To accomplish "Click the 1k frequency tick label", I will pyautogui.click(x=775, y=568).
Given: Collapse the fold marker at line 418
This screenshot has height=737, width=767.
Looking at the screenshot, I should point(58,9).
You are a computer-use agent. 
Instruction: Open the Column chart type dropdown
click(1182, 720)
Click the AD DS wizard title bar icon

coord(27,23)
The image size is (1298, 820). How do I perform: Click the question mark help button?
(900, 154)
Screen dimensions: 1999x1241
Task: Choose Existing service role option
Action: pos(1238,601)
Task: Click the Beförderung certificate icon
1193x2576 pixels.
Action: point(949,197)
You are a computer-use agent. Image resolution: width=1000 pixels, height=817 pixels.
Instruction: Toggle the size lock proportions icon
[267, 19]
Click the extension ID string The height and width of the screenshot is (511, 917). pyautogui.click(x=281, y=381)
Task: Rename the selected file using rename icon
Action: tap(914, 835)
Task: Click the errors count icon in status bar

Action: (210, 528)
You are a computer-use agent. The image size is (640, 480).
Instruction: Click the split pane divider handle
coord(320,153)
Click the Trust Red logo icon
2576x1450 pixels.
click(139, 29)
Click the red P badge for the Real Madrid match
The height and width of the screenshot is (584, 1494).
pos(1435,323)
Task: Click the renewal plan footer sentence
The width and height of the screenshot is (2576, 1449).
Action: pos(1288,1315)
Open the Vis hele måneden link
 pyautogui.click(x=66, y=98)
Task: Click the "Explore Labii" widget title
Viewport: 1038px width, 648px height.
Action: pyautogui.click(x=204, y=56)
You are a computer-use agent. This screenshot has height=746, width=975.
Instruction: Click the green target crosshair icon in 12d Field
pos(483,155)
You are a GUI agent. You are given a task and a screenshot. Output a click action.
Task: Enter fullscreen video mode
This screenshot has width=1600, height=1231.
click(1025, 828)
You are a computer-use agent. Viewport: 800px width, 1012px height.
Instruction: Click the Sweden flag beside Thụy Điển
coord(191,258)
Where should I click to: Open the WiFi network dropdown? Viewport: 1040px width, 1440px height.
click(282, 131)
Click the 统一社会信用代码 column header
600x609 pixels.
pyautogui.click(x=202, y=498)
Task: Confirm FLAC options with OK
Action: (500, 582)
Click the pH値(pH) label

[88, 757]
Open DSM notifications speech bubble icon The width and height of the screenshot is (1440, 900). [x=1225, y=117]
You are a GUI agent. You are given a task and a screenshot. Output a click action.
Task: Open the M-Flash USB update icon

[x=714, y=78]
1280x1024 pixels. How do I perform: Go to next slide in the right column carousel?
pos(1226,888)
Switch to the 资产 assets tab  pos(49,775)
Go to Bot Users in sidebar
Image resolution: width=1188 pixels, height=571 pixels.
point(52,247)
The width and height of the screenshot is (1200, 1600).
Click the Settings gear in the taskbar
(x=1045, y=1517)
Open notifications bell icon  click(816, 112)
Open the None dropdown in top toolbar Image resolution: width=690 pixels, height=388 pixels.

**WHAT YOU NEED TO DO:**
Copy all of the rows above word for word.

**TASK ANSWER:**
To accomplish "Click the 1k frequency tick label", I will pyautogui.click(x=775, y=568).
Given: Collapse the fold marker at line 418
This screenshot has height=737, width=767.
Looking at the screenshot, I should point(58,9).
You are a computer-use agent. 
Instruction: Open the Column chart type dropdown
click(1182, 720)
Click the AD DS wizard title bar icon

coord(27,23)
The image size is (1298, 820). How do I perform: Click the question mark help button?
(900, 154)
Screen dimensions: 1999x1241
Task: Choose Existing service role option
Action: pos(1238,601)
Task: Click the Beförderung certificate icon
1193x2576 pixels.
Action: point(949,197)
You are a computer-use agent. Image resolution: width=1000 pixels, height=817 pixels.
Instruction: Toggle the size lock proportions icon
[267, 19]
Click the extension ID string The height and width of the screenshot is (511, 917). pyautogui.click(x=281, y=381)
Task: Rename the selected file using rename icon
Action: tap(914, 835)
Task: Click the errors count icon in status bar

Action: (210, 528)
You are a computer-use agent. The image size is (640, 480).
Instruction: Click the split pane divider handle
coord(320,153)
Click the Trust Red logo icon
2576x1450 pixels.
click(139, 29)
Click the red P badge for the Real Madrid match
The height and width of the screenshot is (584, 1494).
pos(1435,323)
Task: Click the renewal plan footer sentence
The width and height of the screenshot is (2576, 1449).
Action: pos(1288,1315)
Open the Vis hele måneden link
 pyautogui.click(x=66, y=98)
Task: Click the "Explore Labii" widget title
Viewport: 1038px width, 648px height.
Action: pyautogui.click(x=204, y=56)
You are a computer-use agent. This screenshot has height=746, width=975.
Instruction: Click the green target crosshair icon in 12d Field
pos(483,155)
You are a GUI agent. You are given a task and a screenshot. Output a click action.
Task: Enter fullscreen video mode
This screenshot has width=1600, height=1231.
click(1025, 828)
You are a computer-use agent. Viewport: 800px width, 1012px height.
Instruction: Click the Sweden flag beside Thụy Điển
coord(191,258)
Where should I click to: Open the WiFi network dropdown? Viewport: 1040px width, 1440px height.
click(282, 131)
Click the 统一社会信用代码 column header
600x609 pixels.
pyautogui.click(x=202, y=498)
Task: Confirm FLAC options with OK
Action: (500, 582)
Click the pH値(pH) label

[88, 757]
Open DSM notifications speech bubble icon The width and height of the screenshot is (1440, 900). [x=1225, y=117]
You are a GUI agent. You are given a task and a screenshot. Output a click action.
Task: Open the M-Flash USB update icon

[x=714, y=78]
1280x1024 pixels. How do I perform: Go to next slide in the right column carousel?
pos(1226,888)
Switch to the 资产 assets tab  pos(49,775)
Go to Bot Users in sidebar
Image resolution: width=1188 pixels, height=571 pixels.
point(52,247)
The width and height of the screenshot is (1200, 1600).
Click the Settings gear in the taskbar
(x=1045, y=1517)
Open notifications bell icon  click(816, 112)
Open the None dropdown in top toolbar Image resolution: width=690 pixels, height=388 pixels.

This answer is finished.